## [TUJUAN 1]
Menurut artikel tentang perkembangan teknologi pendidikan, mengapa konsep pendidikan di sekolah harus diperluas hingga ke lingkungan luar sekolah? Jawab dalam satu sampai tiga kalimat.

## [ARTIKEL]
....................

F. Perkembangan Landasan Teori dan Konsep Sistem Teknologi Pendidikan
Perkembangan konsep teknologi pendidikan tersebut diawali dengan adanya alat peraga yang digunakan oleh tiap-tiap guru secara individual dalam rangka kegiatan pembelajarannya. Kemudian disediakannya berbagai media pengajaran oleh lembaga yang khusus membuat tugas pembuatan dan penyediaan media (seperti yang dilakukan oleh TAC). Para guru diharapkan menggunakan media yang tersedia sebagai bagian integral dari program belajar mengajar.
Perkembangan kemudian masih terbatas dalam lingkup pendidikan sekolah, namun teknologi pendidikan tak hanya berupa media, tapi juga berbagai strategi yang diperlukan agar siswa belajar aktif. Namun dengan demikian, pertimbangan bahwa belajar itu terjadi dimana saja, kapan saja, serta oleh siapa dan apa saja, maka konsep pendidikan disekolah harus diperluas, hingga lingkungan luar sekolah termasuk dilembaga masyarakat, lembaga pelatihan, lembaga kerja, lembaga ibadah, bahkan oleh pribadi. Sedang kegiatannya dapat berupa teknologi pembelajaran atau teknologi kinerja.

....................

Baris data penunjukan
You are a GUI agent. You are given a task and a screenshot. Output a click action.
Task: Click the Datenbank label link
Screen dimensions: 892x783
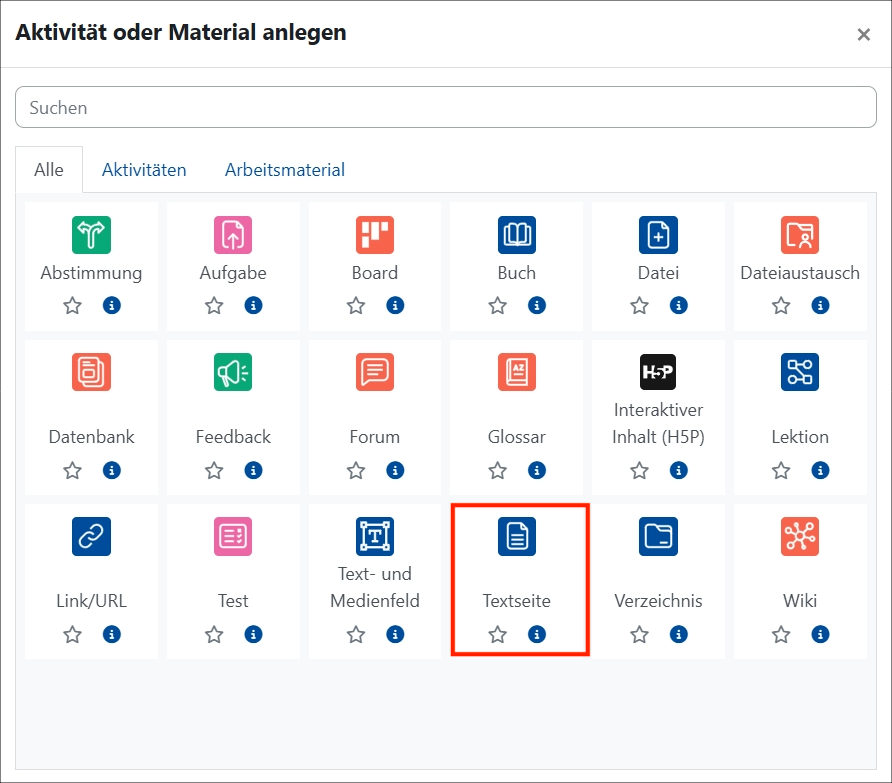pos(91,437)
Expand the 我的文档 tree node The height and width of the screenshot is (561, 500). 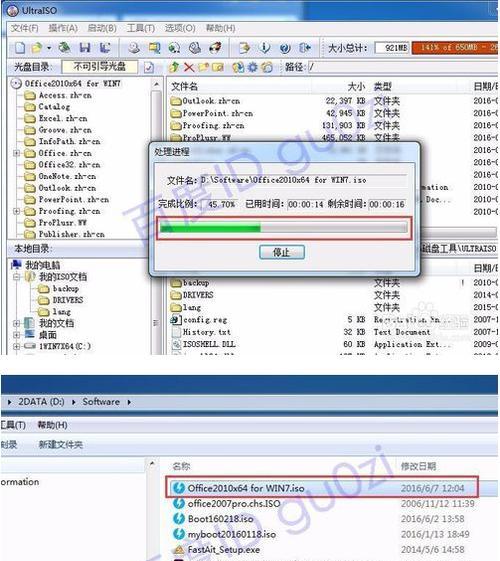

....................

## [TUJUAN 2]
Tolong tulis ulang semua baris dalam daftar dengan mengganti "screenshot" menjadi "screen capture" tanpa mengubah bagian lain. Hilangkan gambarnya dari jawaban.

## [JAWABAN LENGKAP 1]
Konsep pendidikan di sekolah harus diperluas karena belajar dipandang dapat terjadi di mana saja, kapan saja, serta oleh siapa dan apa saja. Karena itu, cakupannya meluas ke lingkungan luar sekolah, termasuk lembaga masyarakat, lembaga pelatihan, lembaga kerja, lembaga ibadah, bahkan pribadi.

## [JAWABAN LENGKAP 2]
You are a GUI agent. You are given a task and a screen capture. Output a click action.
Task: Click the Datenbank label link
Screen dimensions: 892x783
pos(91,437)
Expand the 我的文档 tree node The height and width of the screen capture is (561, 500). 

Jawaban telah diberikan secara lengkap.